In this book, we learn to our astonishment that Stalin was a poet (and not a bad one either, as Pasternak himself ironically believed), a womanizer (and even the occasional chicken hawk), a tireless worker,a wrestler, a bookworm (he satirically annotated his own editions of Tolstoy!) and a man with more political shrewdness than he is given credit for.
Stalin almost comes across here as a semi-romantic pirate figure in the Russian revolutionary movement (Khruschev supposedly said Stalin was fond of an old Hollywood film about a paranoid pirate who was systematically eliminating his fellow pirates and would often show it at the Kremlin to the ambivalent reaction of his sweating underlings - it sounds ridiculous enough to be true!).

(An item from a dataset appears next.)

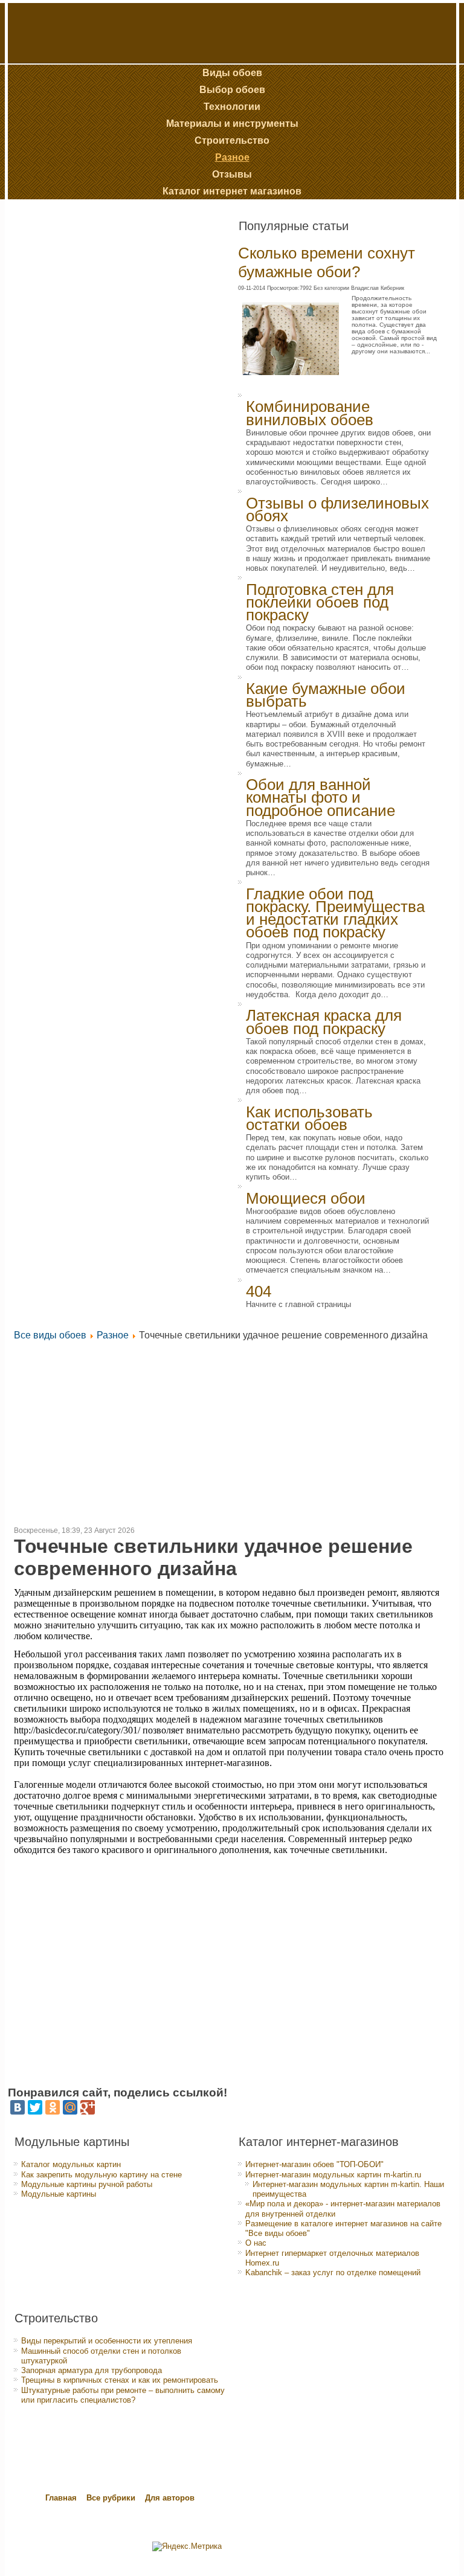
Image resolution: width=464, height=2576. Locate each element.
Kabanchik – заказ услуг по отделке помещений (332, 2272)
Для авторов (170, 2497)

Montefiore thinks Stalin's psychotic underpinnings were laid by a physically abused childhood and a childhood and adolescence spent in the violent world of Georgian youth gangs (and the generally violent culture of Georgia itself). (And also by a life spent in backstabbing conspiracy.) Social workery, perhaps, but it's a credible argument. Montefiore meticulously charts the rise of this psychopath to the top of the Communist party, noting his interactions with the likes of Lenin and Trostky. Montefiore asserts, as Vladimir Nabokov never ceased to tell Edmund Wilson, that Stalin was an expansion of the thuggery of Lenin's own regime and not a radical break with Leninist practice. Lenin's reliance on Stalin at many points in the history of the Soviet Communist Party is incontestable - Montefiore's documentation of this is beyond reproach.

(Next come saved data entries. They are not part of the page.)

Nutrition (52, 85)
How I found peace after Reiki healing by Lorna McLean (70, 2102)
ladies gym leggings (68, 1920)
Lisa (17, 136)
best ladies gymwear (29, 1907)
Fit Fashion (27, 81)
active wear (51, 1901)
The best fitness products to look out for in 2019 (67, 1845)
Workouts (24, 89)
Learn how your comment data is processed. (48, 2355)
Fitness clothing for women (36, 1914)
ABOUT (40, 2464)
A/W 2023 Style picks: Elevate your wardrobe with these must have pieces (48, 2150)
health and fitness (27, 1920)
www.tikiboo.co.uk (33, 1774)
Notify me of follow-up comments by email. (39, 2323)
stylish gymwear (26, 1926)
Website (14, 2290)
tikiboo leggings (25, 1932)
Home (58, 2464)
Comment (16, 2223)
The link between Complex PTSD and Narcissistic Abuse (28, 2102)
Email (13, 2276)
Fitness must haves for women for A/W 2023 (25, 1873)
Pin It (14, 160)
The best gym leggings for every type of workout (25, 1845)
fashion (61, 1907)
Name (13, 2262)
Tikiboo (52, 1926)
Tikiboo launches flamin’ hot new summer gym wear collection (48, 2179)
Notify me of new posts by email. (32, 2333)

On the whole, I find his argument here compelling. Montefiore's prose is lively and very readable - almost like an historical novel at times. With Stalin as the ultimate anti-hero, no less! Montefiore tries to explain Stalin's behaviour, but he does not absolve it. This book is perfectly splendid and I heartily recommend it. However, I have a strong reservation. Montefiore consistently uses the word 'terrorist' in connection with the Marxist-Leninist party in an almost bludgeon-like fashion. Montefiore would apparently have no use for the cliche about one man's terrorist being another man's freedom fighter. On the one hand, Montefiore, with this tactic, seems to want to connect the past with current affairs, perhaps in the hopes of stirring his readership's interest in increasingly remote historical material. On the other hand, he is perhaps suggesting some parallels between the Soviet Marxist-Leninist party and current affairs. In effect, instead of considering Islamofascists, he would have us consider Islamocommies. Oh, my. Granting that both sets of ideas have considerable totalitarian impulses, I don't find this argument (if indeed it constitutes an argument at all) convincing - in effect, he is, to my eye, mixing apples and oranges. Montefiore makes the connection explicit in at least one passage and he even drags out the tired saw of Marxism being a secular religion(George Steiner would have loved it!).

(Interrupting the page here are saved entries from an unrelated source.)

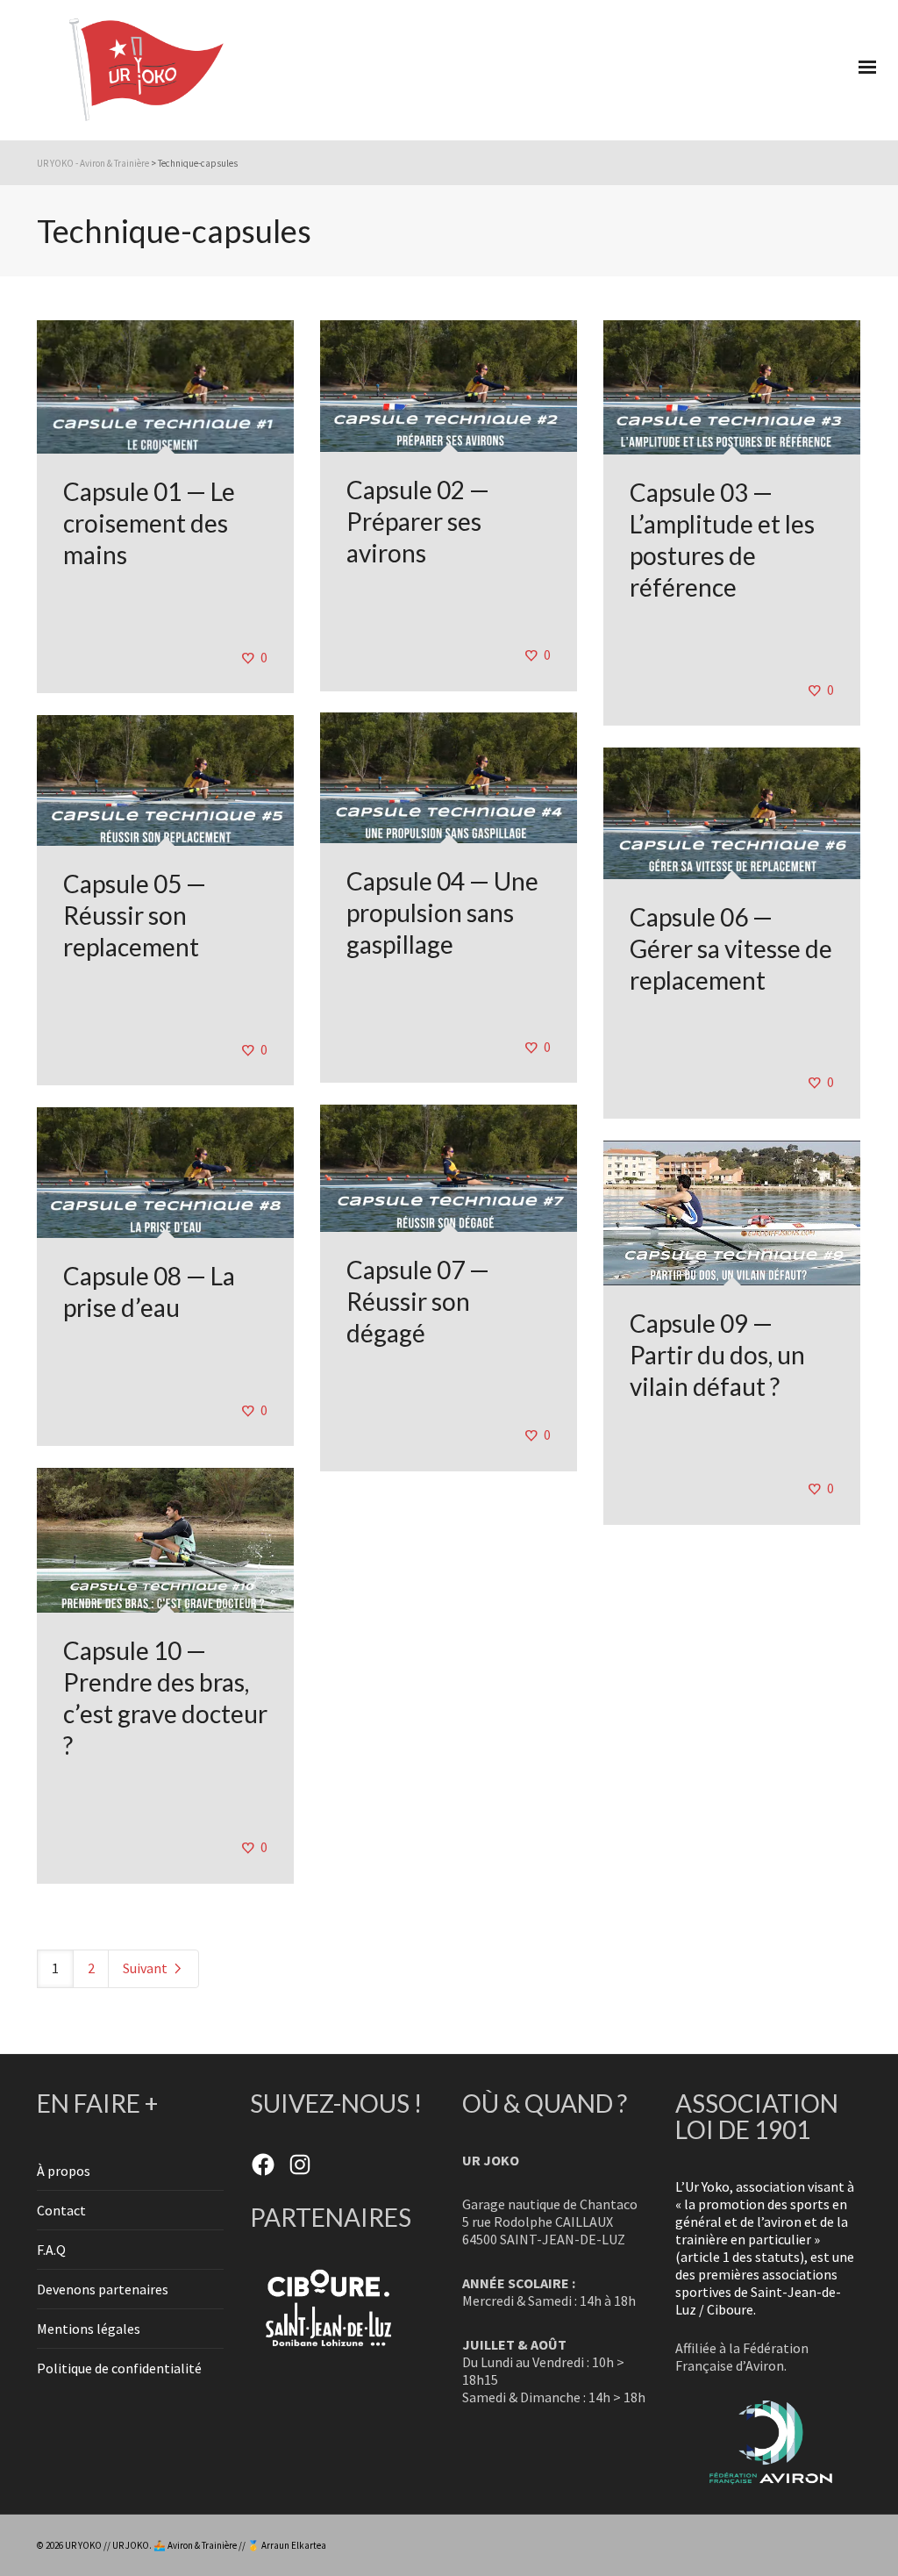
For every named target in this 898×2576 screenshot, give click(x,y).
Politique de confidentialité (119, 2368)
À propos (63, 2170)
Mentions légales (88, 2328)
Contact (61, 2210)
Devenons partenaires (102, 2289)
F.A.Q (51, 2249)
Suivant (146, 1968)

I think this whole line of thought fails to illuminate. Montefiore would be better off letting the facts speak for themselves, as out-of-fashion as this idea seems to be for some posturing intellectuals. Don't let these reservations keep you from buying or reading the book. This book will force you to revise your view of Stalin forever. It certainly did mine. I congratulate Montefiore on a job (by and large) well done. A lively and stimulating read.